Shake it Up! The Dangers of Being Too Consistent with Your Dog
By Jess Rollins
Have you been told how important it is to be consistent with your new dog? To feed and walk them at similar times every day? This is popular advice and it is excellent for a new dog that you have adopted that needs to learn that he or she is safe in it's new home, but following a predictable schedule with your dog can actually contribute to increasing anxiety rather than the reverse!
For most people once their dog is comfortable in the home (which generally takes a few weeks) it is important to vary the dog's schedule including feeding times, exercise times and alone time. You may have already learned how important this is by trying to change something in your dog's life that you have inadvertently been too predictable about. Say for example needing to fast your dog for a meal for a veterinary procedure or test. Your dog may pace and whine and paw at you, wondering "why oh why" is the food not coming on schedule!? Which brings me to the importance of varying feeding times and even what you feed (which is another topic). I even recommend skipping a meal on your dog every so often (say, once per month). It is especially good to do when your dog has a bit of an upset tummy.

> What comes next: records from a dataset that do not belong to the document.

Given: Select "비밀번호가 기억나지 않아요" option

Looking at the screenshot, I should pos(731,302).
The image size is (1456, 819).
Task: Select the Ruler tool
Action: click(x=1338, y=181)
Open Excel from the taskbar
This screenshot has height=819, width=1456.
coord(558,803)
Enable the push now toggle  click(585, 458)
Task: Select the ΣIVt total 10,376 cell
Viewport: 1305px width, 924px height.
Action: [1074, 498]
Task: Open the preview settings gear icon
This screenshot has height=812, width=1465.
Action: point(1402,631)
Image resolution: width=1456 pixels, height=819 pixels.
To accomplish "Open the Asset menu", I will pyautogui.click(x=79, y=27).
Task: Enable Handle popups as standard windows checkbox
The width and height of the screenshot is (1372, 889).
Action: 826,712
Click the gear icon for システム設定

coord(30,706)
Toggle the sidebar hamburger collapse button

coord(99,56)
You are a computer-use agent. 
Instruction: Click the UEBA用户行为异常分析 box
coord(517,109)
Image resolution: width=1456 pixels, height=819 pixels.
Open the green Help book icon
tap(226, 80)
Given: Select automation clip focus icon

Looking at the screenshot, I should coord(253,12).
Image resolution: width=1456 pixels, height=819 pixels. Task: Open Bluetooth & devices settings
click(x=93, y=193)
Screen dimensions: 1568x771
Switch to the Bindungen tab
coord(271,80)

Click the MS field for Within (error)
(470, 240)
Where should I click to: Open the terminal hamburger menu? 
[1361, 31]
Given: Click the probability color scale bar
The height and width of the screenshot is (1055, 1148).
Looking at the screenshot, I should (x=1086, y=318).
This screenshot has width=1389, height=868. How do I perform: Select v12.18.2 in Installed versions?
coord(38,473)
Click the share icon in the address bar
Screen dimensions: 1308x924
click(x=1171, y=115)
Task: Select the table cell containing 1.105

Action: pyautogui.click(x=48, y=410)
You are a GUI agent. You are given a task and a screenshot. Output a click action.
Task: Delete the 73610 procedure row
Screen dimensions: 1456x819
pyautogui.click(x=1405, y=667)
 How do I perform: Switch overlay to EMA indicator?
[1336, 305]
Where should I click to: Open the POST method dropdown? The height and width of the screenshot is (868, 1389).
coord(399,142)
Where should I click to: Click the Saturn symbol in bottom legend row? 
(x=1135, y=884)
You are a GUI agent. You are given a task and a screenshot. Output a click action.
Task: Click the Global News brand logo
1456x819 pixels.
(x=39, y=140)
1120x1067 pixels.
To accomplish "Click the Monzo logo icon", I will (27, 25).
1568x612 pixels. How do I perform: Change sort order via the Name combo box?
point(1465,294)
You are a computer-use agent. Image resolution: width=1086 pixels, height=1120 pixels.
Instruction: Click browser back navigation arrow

It's okay to skip a day of physical exercise too (maybe once per week). You may want to give more chewies, food-dispensing toys or spend time training tricks that day if your dog is high energy.
It is also important to make sure your dog experiences different environments, people and dogs so that he continues to feel safe when he visits them. Generally, people know to do lots of socialization with puppies but then we forget about our adult dogs. If we don't keep up with socialization our adult dogs will eventually become less comfortable in these situations, so it is a good idea to get off the beaten path as much as you can. Remember to take it slow with a dog who is worried and use lots of positive reinforcement for good behavior.
What about training? Professional trainers know how important it is to avoid being predictable in training. If you always feed your dog a dry biscuit when he comes when you call, he may decide that running free at park trumps a dry biscuit and decide not to come to you, but if he never knows when you might spring that nice juicy piece of hotdog on him he may be more likely to come. Similarly, if you always call your dog to you after asking him to "stay", your dog is not likely to anticipate you calling him and be less likely to stay put. So you can vary that with coming back to him to give him his treat.
Does your dog always sleep in your bed? If so you may want to get your dog used to sleeping in another spot just in case you do not want him or her there at some point. Keeping your dog flexible about sleeping spots will help to prevent anxiety when you want to change the arrangement. Can your dog sleep in a crate if needed? This is a great skill for a dog to have since he or she may need it one day for veterinary care or travel. Click here to brush up on your crate training skills.
How about your schedule? Are you away and home for the same amount of time each day? Perhaps your dog gets anxious if you are late coming home? Try to add some variety to that as well if possible.
The idea is to add enough variety into the schedule so the dog things "oh, this is no big deal" when things don't go as they usually do. If your dog is getting very upset about adding variety into his or her schedule that means you will need to take baby steps in the changes you make.
Our little dog Ollie loves to spend every waking moment with us and since I work from home he can almost do that. So for him, it is important to make sure he has enough practice being alone since there will be times (say, when we are on vacation or go to a special event) that he will have to be on his own. When I noticed Ollie was becoming "overbonded" and getting anxious when alone, I decided no more constant lap time, some time gated away from us and sleeping in a different room from us was in order. I do my best to make it fun and easy for him by giving him yummy chew toys that he doesn't get at other times.
If your dog gets extremely anxious when you try to vary his schedule in this way to the point you feel "locked - in" to the dog's schedule and unable to alter it due to your life's needs, you may want to contact a positive trainer or a veterinary behaviorist for help.